New Delhi: The recent industrial fire at an electronic assembly unit of Cofe Impex Pvt Ltd in west Delhi’s Mundka village has exposed the social and economic precarity of casual women workers, the hazardous operation of such sweatshops and poor implementation of safety regulations.
The factory, barely 500 metres from the Mundka metro station, sits on a narrow lane in one of Delhi’s many pockets where its rural and urban habitats, referred to as lal dora areas, mingle in unplanned and unregulated chaos. With liberal exemptions from development norms, these urban villages are full of haphazardly built, unauthorised and unsafe structures that are used as residences as well as offices and industrial units. In Mundka village, there are several homes within a few steps of the factory, some bungalows, some flats and some enclosed compounds where workers, scrap dealers and daily wage workers live.
On May 13, Aarti* (38) and her fellow workers were attending a meeting called by the factory owner, Manish Lakra, on the fourth floor of the building when the fire erupted. By around 4 PM, the entire building had a power outage and minutes later a giant cloud of smoke engulfed the entire floor, said Aarti. The windowless building was a death trap – it had no NOC from the fire department, no fire exit and a facade of thick fibreglass that made rescue work nearly impossible.

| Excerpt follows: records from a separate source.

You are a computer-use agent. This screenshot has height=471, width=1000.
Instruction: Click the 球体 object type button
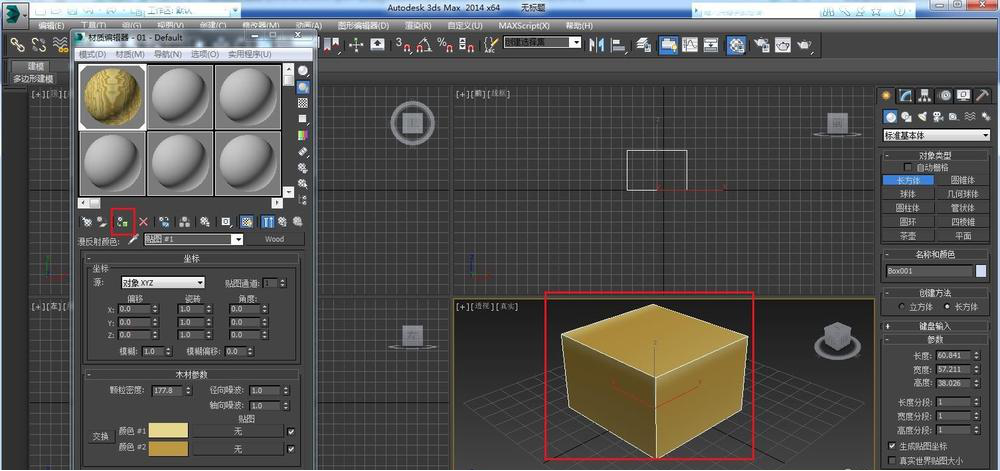pyautogui.click(x=907, y=194)
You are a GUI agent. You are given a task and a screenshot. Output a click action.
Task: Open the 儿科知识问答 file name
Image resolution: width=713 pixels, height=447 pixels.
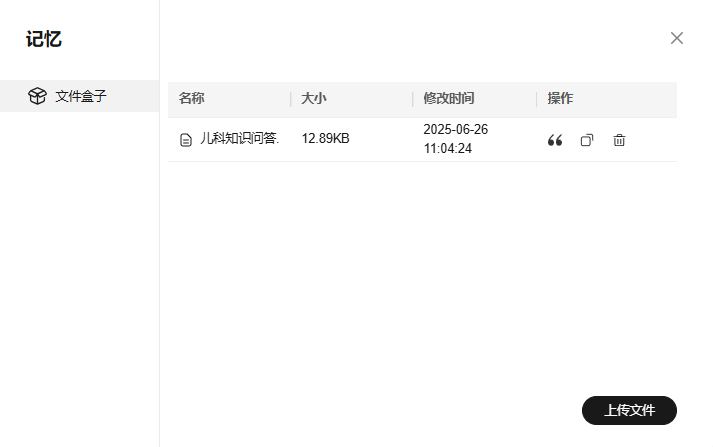click(x=239, y=139)
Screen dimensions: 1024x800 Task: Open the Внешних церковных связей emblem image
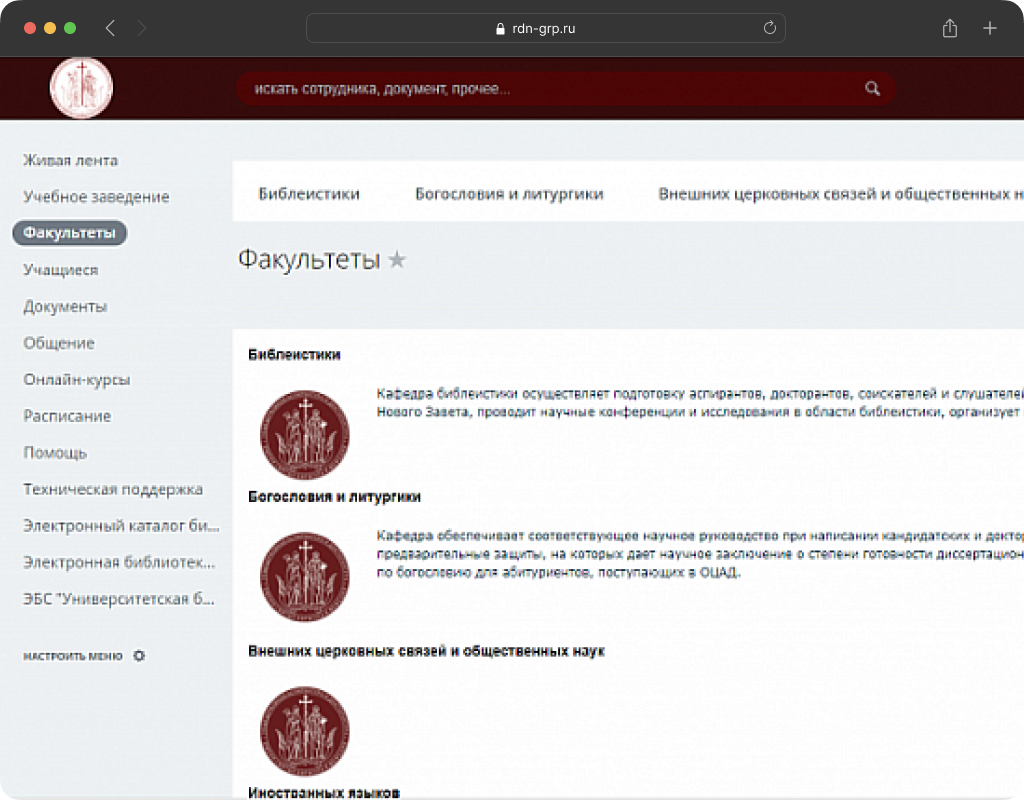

What saved many lives was the presence of a crane in the neighbourhood and the impromptu decision of its drivers to rescue those trapped in the building. “There was a stampede-like situation in the building. I could hear people screaming. Somehow I managed to reach the second floor. I saw people jumping on to the crane and joined them,” she said.
As she clambered on to the crane, Aarti bruised her arms and legs. “While I got injured, I’m grateful that I made out alive. It has been over a week but I still get nightmares of people screaming and shouting for help,” she said.
The fire killed 27 persons as per the official figures and of them 21 are reported to be women, as per multiple media reports (see here, here, and here). Most workers here, especially the women, were employed without any contract and paid paltry wages in cash.
‘Ease of Doing Violations’, the fact-finding report of a student fact finding team, Collective Delhi, estimates at least 18 such industrial fires in factory units across Delhi between 1997 and 2022. The report also concluded that the factory had not been inspected by Delhi government’s labour department, and it had not secured the requisite compliances from the fire department. Cofe Impex is listed as a registered company on the Ministry of Corporate Affairs’ website.
Labour activists also point to the dilution of the conditions in the Occupational Safety Health and Working Conditions (OSHWC) Code 2020 which allows unscrupulous employers to bypass safety regulations by keeping the number of workers low, or by keeping many of them off the books as was the case in Mundka.